EXTRACT TO READ:
/---

The American Scholar 01.07.2008 (USA)

When William Deresiewicz, English professor at Yale, was standing in his kitchen with no idea what to say to his plumber, he sensed that something might have gone awry with his education. "The first disadvantage of an elite education, as I learned in my kitchen that day, is that it makes you incapable of talking to people who aren't like you. Elite schools pride themselves on their diversity, but that diversity is almost entirely a matter of ethnicity and race. With respect to class, these schools are largely - indeed increasingly - homogeneous. Visit any elite campus in our great nation and you can thrill to the heartwarming spectacle of the children of white businesspeople and professionals studying and playing alongside the children of black, Asian, and Latino businesspeople and professionals. At the same time, because these schools tend to cultivate liberal attitudes, they leave their students in the paradoxical position of wanting to advocate on behalf of the working class while being unable to hold a simple conversation with anyone in it. Witness the last two Democratic presidential nominees, Al Gore and John Kerry: one each from Harvard and Yale, both earnest, decent, intelligent men, both utterly incapable of communicating with the larger electorate."


La vie des idees 26.06.2008 (France)

Ethnic categorisation is taboo in French statistics because the Republic is "une et unidivisible". Mirna Safi introduces the first edition of the Revue Francaise de Sociologie which features a dossier on the use of ethnic and racist categories as a scientific demographic tool. Although the contributions showed convergence rather than opposition, they were united in their appeal to introduce them on the grounds of pure necessity. As sociologist Dominique Schnapper says: "The step-by-step introduction of ethnic statistics is part of the democratic dynamic." Safi concludes: "In the end, even if this dossier is perceived by some as an open stage for defendants of ethnic statistics, we should remember that the coordinator, Georges Felouzis, clearly delineated the parameters right at the start: The point is not to 'take stock of the contrary positions which divide the discipline', but to come together to consider and discuss the practices and application of ethnic categories within a particular context. And the increase in its legitimacy within France's scientific and political circles is hard to deny."

The New York Times 29.06.2008 (USA)

In a fact-packed and patiently explained article for the Sunday Magazine, Russell Shorto takes on Europe's demographic problems. Among other things, he explains the concept of "lowest-low fertility" which has struck a number of European countries, and where a birth rate of below 1.3 kids per woman can halve the population within 50 years. Hardest hit are the Southern European countries, with their child-friendly family ideal. "This part of the self-definition of southern European culture — the 'My Big Fat Greek Wedding' ideal — has a flip side. 'In all of these countries,' Billari said, 'it's very difficult to combine work and family. And that is partly because, within couples, we have evidence that in these countries the gender relationships are very asymmetric.' But in other countries where a large percent of women work, birth rates are also higher.

\---

DATA SHOWN:
/---

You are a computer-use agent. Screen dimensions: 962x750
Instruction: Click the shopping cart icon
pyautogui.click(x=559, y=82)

\---
/---

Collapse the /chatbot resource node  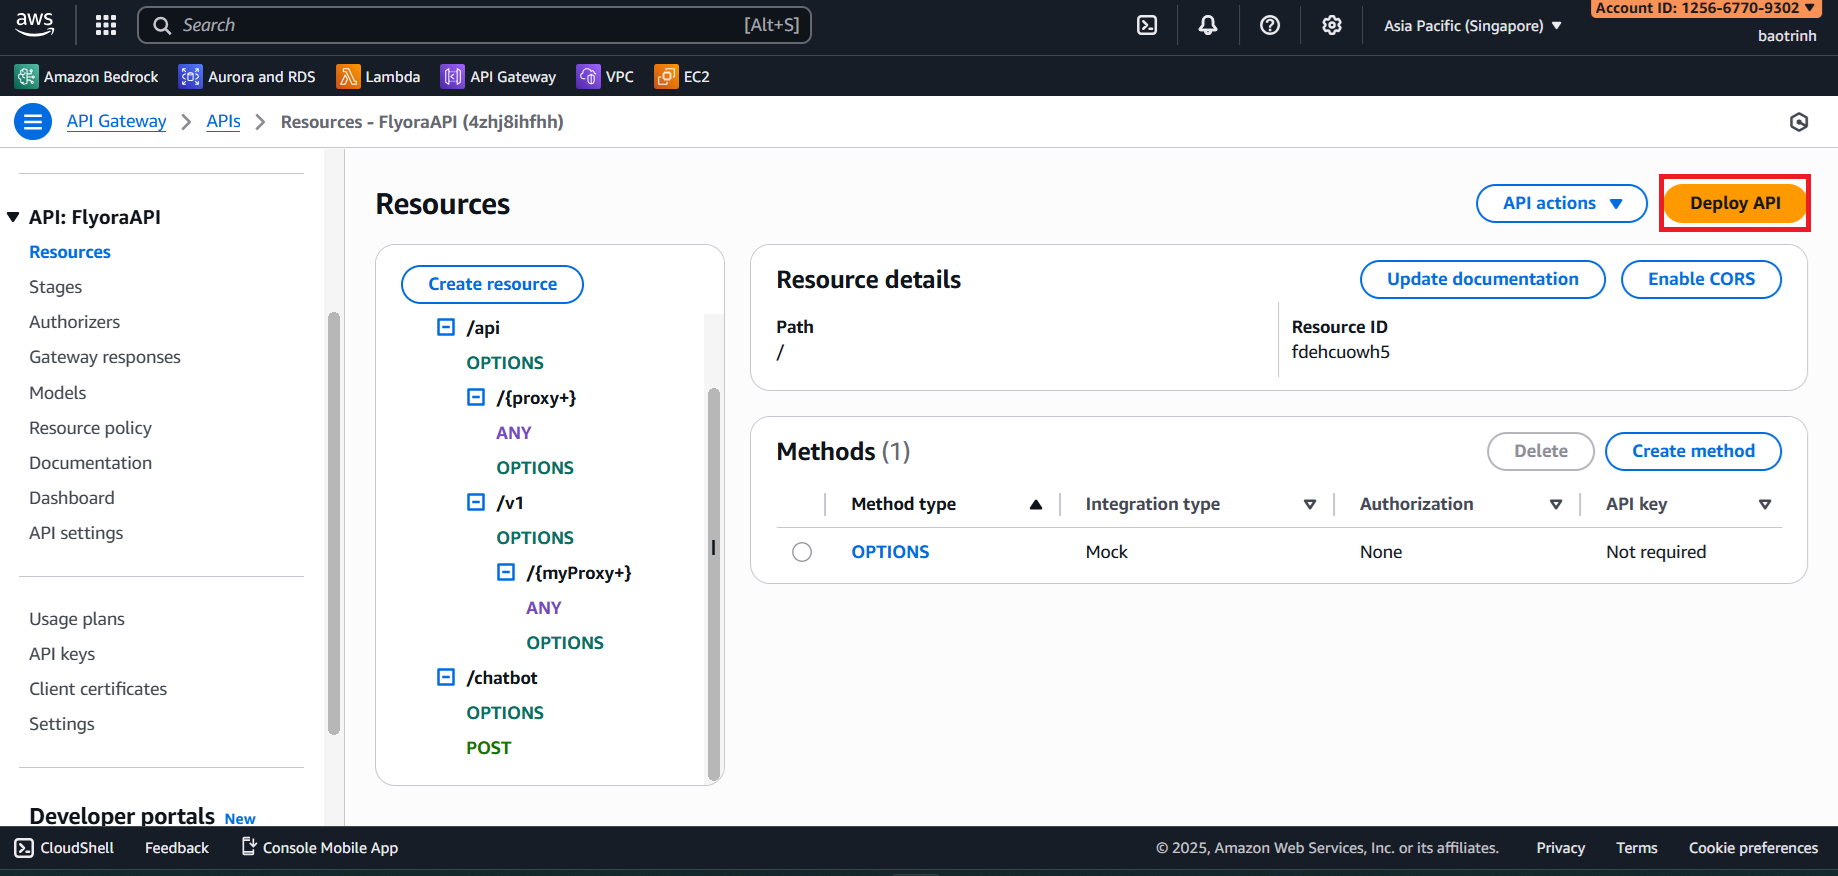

\---
/---

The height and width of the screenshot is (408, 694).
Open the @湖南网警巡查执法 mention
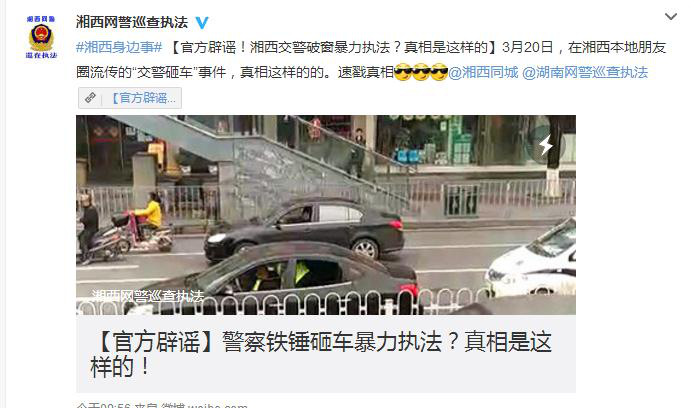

\---

REQUIRED WORK:
Please copy out, word for word, the stretch of the press review from "The New York" through "are also higher.". The data has no connection to the press review.

FINISHED EXERCISE:
The New York Times 29.06.2008 (USA)

In a fact-packed and patiently explained article for the Sunday Magazine, Russell Shorto takes on Europe's demographic problems. Among other things, he explains the concept of "lowest-low fertility" which has struck a number of European countries, and where a birth rate of below 1.3 kids per woman can halve the population within 50 years. Hardest hit are the Southern European countries, with their child-friendly family ideal. "This part of the self-definition of southern European culture — the 'My Big Fat Greek Wedding' ideal — has a flip side. 'In all of these countries,' Billari said, 'it's very difficult to combine work and family. And that is partly because, within couples, we have evidence that in these countries the gender relationships are very asymmetric.' But in other countries where a large percent of women work, birth rates are also higher.